In March, Huarong chairman, Lau Xiaomin said the bad-loan manager needs to access cheaper funding channels as the overall disposal of problem loans and troubled assets has been slow thanks to the economic downturn.

Huarong is one of the country's four state-owned bad-asset managers and was set up during the banking crisis in the late 1990s to remove nonperforming loans from the banking system. The firm raised $2.5 billion from a Hong Kong listing last year.

The "Midea" touch

Guangdong-based Midea Group also accessed the international bond markets on Thursday with a debut sale to fund overseas acquisitions.

The A3/A-rated company priced its three-year issue at 135bp over Treasuries after initially marketing it at 160bp over.

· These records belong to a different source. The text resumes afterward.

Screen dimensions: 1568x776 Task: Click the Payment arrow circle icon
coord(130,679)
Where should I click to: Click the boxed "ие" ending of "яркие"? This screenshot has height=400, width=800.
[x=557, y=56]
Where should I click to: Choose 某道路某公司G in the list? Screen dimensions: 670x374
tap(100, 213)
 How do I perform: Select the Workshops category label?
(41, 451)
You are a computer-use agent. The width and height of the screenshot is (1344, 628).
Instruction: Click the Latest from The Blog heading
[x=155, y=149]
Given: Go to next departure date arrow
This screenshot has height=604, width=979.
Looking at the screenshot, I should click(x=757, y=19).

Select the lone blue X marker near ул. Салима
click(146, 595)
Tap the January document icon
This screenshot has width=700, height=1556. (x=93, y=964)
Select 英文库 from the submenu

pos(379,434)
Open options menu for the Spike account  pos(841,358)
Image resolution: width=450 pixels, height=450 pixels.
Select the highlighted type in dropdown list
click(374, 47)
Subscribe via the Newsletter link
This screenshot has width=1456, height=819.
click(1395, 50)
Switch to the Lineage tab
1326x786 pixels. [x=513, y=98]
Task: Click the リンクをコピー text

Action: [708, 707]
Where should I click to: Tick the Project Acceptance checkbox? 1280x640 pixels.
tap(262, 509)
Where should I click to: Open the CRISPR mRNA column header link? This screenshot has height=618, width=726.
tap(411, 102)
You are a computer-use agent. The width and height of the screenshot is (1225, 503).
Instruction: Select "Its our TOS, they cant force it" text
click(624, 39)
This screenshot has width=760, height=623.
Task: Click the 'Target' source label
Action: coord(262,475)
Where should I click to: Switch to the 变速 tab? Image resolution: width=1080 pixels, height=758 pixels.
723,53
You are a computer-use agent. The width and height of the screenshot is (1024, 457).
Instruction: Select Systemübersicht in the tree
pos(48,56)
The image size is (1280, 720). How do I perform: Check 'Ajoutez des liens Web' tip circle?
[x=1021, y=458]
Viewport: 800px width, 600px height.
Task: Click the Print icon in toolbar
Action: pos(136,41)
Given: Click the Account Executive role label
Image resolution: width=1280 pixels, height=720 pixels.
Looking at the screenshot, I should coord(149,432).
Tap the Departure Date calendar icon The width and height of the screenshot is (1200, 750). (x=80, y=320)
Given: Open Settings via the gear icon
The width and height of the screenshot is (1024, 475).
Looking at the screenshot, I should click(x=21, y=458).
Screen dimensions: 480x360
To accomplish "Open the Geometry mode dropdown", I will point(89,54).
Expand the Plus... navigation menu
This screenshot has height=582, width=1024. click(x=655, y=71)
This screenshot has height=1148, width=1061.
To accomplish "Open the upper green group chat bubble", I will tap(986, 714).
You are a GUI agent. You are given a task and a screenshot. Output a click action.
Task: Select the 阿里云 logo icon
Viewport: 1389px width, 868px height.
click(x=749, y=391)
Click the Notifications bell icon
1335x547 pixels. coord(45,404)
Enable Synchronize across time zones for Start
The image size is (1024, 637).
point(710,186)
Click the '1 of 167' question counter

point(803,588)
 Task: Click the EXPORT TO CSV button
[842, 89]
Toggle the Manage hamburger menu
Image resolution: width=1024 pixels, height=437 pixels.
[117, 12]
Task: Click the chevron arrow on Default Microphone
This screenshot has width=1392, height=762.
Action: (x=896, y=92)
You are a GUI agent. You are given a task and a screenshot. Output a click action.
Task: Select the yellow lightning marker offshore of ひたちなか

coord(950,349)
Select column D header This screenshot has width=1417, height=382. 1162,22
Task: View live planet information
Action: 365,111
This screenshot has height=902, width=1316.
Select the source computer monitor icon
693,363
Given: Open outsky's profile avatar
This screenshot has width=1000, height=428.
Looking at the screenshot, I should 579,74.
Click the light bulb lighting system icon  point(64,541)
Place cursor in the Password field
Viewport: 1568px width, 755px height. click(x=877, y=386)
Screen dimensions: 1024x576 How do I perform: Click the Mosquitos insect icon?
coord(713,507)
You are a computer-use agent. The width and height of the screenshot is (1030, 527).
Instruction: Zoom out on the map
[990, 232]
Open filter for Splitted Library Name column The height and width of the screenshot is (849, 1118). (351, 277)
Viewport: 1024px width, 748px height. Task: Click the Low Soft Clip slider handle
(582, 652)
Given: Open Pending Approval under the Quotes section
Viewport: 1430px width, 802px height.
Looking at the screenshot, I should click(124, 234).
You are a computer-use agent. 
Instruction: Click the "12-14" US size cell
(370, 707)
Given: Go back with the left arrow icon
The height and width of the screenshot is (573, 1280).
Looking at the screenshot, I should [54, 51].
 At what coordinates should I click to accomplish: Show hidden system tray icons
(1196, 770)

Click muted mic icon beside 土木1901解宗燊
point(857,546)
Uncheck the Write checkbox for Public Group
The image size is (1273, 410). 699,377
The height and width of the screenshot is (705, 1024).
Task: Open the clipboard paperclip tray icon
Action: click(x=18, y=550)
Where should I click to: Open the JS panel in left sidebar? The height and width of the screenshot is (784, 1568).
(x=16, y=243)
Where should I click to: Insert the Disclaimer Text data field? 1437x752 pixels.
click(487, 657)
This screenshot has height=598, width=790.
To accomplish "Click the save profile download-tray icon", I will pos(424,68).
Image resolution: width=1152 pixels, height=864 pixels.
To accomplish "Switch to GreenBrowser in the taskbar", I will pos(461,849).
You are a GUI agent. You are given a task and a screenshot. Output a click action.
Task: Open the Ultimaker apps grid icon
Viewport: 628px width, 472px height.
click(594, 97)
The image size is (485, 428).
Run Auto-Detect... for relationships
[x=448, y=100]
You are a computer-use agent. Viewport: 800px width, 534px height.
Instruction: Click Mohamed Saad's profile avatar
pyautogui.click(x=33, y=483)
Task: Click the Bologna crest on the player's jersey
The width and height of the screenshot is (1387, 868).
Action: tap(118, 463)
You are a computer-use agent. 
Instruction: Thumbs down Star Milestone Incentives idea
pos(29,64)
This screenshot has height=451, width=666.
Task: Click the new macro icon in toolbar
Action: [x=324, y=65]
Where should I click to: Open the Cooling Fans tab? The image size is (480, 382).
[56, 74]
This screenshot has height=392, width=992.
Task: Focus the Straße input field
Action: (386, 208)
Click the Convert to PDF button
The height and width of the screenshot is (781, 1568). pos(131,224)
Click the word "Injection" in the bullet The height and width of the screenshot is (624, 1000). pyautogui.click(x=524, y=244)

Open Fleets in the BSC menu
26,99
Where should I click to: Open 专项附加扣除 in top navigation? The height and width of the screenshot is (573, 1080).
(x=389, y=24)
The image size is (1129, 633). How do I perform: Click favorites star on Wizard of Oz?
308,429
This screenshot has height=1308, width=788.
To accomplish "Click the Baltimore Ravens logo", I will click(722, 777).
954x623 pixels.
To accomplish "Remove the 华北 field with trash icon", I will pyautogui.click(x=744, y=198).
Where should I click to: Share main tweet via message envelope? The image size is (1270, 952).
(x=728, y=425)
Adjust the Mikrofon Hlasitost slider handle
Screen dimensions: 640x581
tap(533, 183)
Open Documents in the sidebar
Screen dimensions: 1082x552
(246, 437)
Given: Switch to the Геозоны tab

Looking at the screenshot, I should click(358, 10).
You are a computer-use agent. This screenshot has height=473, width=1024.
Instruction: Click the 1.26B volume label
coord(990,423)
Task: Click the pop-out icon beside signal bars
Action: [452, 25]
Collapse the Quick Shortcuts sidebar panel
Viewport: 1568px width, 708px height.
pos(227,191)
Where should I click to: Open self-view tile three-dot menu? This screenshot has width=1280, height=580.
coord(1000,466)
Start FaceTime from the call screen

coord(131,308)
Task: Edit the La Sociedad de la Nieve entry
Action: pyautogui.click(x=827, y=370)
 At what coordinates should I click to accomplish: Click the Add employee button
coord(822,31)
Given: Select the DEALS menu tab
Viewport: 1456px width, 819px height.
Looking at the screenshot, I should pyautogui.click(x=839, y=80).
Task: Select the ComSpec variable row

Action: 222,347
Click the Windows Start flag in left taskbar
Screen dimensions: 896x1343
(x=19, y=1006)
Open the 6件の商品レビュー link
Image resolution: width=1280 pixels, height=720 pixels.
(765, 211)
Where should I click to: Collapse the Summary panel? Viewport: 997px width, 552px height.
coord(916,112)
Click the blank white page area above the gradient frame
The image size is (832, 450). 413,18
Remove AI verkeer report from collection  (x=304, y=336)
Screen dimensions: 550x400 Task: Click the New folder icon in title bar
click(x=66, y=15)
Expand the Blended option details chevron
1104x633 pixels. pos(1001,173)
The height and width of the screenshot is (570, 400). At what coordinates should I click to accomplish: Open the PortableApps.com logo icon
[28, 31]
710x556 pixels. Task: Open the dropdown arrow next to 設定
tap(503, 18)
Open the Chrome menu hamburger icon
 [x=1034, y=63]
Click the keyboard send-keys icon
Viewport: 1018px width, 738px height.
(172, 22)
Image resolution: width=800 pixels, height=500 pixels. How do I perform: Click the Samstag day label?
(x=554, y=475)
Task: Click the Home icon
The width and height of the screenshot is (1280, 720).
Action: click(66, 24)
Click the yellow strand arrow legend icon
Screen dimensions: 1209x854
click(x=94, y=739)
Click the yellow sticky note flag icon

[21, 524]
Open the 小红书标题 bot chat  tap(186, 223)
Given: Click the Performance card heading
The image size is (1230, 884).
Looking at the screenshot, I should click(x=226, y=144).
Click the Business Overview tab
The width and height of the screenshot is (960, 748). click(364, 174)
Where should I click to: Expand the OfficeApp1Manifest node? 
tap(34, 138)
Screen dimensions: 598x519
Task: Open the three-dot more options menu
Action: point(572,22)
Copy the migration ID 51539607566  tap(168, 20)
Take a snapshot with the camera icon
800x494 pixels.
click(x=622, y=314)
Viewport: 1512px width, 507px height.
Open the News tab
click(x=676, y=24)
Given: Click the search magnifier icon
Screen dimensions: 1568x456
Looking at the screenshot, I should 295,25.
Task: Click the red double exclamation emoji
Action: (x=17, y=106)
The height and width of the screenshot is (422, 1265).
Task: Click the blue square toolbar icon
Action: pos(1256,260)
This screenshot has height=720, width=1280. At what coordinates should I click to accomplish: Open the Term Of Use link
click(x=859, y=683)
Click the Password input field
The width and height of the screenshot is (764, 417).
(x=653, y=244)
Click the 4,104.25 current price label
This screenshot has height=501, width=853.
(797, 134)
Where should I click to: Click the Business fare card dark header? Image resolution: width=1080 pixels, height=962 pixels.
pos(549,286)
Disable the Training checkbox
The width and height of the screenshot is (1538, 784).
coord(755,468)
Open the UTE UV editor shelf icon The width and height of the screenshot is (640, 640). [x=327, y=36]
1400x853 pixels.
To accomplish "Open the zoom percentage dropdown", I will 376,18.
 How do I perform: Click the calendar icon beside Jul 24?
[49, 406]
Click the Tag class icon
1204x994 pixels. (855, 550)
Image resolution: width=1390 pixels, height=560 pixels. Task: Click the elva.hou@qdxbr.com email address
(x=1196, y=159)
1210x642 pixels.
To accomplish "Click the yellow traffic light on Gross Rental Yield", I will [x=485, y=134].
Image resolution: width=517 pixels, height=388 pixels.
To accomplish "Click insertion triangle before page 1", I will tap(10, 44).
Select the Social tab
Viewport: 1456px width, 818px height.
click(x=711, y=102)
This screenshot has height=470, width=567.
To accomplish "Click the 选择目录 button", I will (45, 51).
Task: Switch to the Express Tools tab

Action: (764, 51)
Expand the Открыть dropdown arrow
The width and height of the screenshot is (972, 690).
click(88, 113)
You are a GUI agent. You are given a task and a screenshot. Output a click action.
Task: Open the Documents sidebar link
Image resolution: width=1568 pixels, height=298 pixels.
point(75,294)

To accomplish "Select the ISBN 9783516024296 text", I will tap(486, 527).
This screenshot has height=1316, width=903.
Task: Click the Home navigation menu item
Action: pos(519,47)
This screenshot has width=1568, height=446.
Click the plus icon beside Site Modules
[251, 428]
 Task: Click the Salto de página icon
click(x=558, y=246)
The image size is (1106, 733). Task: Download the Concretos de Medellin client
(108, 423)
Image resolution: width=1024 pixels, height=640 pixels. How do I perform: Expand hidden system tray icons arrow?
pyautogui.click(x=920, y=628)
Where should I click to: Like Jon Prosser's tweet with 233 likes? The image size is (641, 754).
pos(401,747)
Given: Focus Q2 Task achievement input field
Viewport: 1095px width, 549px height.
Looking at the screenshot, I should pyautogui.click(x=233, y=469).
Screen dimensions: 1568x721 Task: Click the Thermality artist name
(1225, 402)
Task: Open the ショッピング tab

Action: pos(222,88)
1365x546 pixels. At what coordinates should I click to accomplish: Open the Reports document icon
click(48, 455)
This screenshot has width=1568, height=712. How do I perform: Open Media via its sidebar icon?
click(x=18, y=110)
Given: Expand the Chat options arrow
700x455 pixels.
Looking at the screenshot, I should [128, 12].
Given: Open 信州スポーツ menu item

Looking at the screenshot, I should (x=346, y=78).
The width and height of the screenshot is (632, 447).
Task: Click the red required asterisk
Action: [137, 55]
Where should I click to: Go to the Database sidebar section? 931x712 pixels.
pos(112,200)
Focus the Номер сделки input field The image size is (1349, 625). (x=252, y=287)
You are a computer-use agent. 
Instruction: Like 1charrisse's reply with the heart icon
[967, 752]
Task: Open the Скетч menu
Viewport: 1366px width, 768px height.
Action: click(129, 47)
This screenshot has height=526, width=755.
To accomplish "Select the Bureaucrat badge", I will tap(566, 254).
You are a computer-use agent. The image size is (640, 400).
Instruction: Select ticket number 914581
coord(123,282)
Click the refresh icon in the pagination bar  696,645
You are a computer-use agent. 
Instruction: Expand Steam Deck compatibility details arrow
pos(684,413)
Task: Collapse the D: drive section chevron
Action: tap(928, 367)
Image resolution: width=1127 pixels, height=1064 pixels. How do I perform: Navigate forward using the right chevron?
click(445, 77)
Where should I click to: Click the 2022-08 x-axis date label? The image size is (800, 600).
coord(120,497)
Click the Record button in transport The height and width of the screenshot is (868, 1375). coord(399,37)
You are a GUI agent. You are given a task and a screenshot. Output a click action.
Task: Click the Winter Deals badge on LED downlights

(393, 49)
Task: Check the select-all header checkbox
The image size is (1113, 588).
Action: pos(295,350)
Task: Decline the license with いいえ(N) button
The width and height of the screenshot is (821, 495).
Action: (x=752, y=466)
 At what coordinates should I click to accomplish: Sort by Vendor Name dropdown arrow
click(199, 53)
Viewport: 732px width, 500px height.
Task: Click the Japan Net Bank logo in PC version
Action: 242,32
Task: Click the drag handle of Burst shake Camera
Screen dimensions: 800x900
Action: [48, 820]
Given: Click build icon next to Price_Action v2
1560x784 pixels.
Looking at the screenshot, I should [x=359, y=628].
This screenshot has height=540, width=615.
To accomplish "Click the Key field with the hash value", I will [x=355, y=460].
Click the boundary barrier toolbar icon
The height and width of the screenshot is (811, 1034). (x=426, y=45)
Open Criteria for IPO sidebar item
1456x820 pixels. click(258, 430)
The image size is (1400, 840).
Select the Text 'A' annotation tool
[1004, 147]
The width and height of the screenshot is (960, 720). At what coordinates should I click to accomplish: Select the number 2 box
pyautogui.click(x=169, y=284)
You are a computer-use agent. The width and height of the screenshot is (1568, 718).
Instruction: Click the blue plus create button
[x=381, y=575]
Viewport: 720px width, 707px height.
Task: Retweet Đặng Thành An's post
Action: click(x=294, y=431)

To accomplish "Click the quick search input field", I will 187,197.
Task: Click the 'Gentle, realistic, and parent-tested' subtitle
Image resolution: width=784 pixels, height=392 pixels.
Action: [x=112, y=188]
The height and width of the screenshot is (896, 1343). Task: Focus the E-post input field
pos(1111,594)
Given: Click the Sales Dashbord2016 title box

Final pricing for the $700 million three-year bond was fixed at 99.914% on a coupon of 2.375% to yield 2.405%, according to a term sheet seen by FinanceAsia.

Midea, based in the southern Chinese city of Foshan, is seeking to gain a controlling stake in German industrial robot manufacturer Kuka for €4 billion ($4.48 billion). The white goods maker is offering €115 per share for Kuka, representing a 36% premium prior to the announcement.

The company said it will seek loans of up to  €5 billion to fund the Kuka purchase. Earlier in March, the company bought a majority stake in Toshiba's home appliance business.

Joint global co-ordinators were: Citi, HSBC, ANZ, Bank of America Merrill Lynch, Bank of China, Deutsche Bank and ICBC (Asia).